The useful situation of a regression test is not to tell you that a test passed but that it failed. The idea of a regression test isn't just to tell you that something regressed but to tell you what and I don't just mean which exe and input file. To do this you would need all the info available to you, i.e. the logs - whatever it is that you would initially see from subsequent dev tests, otherwise, how do you know that you have reproduced the same situation? In the worse case scenario, it may not even be so easily reproduced and the actual output from the initial regressed test may be the only info we have to work with.

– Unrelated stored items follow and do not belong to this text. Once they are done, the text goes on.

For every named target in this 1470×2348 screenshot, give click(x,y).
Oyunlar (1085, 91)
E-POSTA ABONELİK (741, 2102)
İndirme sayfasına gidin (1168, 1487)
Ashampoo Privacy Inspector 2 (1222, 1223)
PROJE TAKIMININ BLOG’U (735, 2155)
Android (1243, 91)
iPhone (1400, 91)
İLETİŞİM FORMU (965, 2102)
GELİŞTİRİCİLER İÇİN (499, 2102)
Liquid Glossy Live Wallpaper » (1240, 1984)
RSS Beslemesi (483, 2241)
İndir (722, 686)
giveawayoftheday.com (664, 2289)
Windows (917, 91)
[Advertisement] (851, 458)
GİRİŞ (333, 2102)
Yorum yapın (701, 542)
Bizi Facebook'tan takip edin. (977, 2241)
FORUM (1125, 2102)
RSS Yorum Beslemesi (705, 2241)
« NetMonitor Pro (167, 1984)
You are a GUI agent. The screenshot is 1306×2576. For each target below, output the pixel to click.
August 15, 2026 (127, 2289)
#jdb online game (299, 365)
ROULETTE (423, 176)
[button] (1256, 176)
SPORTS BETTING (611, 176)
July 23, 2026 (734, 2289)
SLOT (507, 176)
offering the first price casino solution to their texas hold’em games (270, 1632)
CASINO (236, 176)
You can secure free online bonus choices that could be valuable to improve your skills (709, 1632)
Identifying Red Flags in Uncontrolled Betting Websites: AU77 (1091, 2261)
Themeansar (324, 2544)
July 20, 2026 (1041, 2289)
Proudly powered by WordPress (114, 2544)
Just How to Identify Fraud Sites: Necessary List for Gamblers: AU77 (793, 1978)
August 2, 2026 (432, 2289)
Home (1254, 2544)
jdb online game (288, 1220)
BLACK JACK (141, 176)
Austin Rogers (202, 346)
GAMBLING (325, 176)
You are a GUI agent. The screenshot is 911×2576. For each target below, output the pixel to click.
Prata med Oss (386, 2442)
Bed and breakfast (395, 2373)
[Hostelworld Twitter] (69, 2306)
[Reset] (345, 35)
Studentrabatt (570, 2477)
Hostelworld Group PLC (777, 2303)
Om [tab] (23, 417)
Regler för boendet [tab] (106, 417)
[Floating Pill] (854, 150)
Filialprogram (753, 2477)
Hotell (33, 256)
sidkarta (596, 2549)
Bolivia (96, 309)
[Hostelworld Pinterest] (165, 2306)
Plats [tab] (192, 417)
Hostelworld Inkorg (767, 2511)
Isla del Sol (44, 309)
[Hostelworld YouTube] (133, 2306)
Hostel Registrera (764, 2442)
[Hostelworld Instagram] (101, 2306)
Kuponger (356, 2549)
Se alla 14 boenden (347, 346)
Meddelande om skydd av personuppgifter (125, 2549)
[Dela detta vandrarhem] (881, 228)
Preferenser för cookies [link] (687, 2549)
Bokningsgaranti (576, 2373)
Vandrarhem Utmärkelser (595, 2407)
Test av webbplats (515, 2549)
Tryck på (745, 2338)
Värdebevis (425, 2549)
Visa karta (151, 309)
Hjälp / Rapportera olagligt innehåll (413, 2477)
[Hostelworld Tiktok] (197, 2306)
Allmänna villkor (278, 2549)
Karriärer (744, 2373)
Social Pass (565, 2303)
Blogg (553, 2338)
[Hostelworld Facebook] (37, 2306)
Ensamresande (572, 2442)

jamienoss commented 7 years ago

@pllim Your recent comment

It's not difficult to capture screen output onto pandokia log either.

seems to contradict an earlier one of yours (here)

You need special pandokia incantations to capture screen output. I didn't bother to do that

pllim commented 7 years ago

I don't think keeping old trailer log is necessary but you do. So I'm trying to compromise here. Anyway, I can't do anything until next week.

mcara commented 7 years ago

The useful situation of a regression test is not to tell you that a test passed but that it failed. The idea of a regression test isn't just to tell you that something regressed but to tell you what and I don't just mean which exe and input file.

Are you just saying this in general or specifically referring to the acs_destripe_plus test? I fail to see what this has to do with acs_destripe_plus. Specifically,

This test stared failing on May 10th, 2017 (see https://github.com/spacetelescope/acstools/issues/32#issuecomment-317091316) as it should. It wasn't passing when it should have failed.
"The idea of a regression test isn't just to tell you that something regressed but to tell you what and I don't just mean which exe and input file." What do you exactly mean here a test should tell us? For example, in connection with acs_destripe_plus..., the test failed and the log pointed to the line that was trying to remove a file (which did not exist). With a bit of detective work we found the reason. Were you expecting the test to point to the commit that broke the code/test?
In connection to the previous point, how does keeping all previous trailer files help with the point you are making (about usefulness of regression tests)? I fail to see the need to keep all previous trailer files, specifically:
- acs_destripe_plus is not designed to test calacs (other tests should test calacs): calacs is simply a step in acs_destripe_plus.
- What does yesterday's trailer file provides in addition to what today's file provides? Take a look at jc8o04gh2.tra and scroll back from the end of the file. Did anything (besides dates) change since the test started failing? Does it tell you anything useful about current failure?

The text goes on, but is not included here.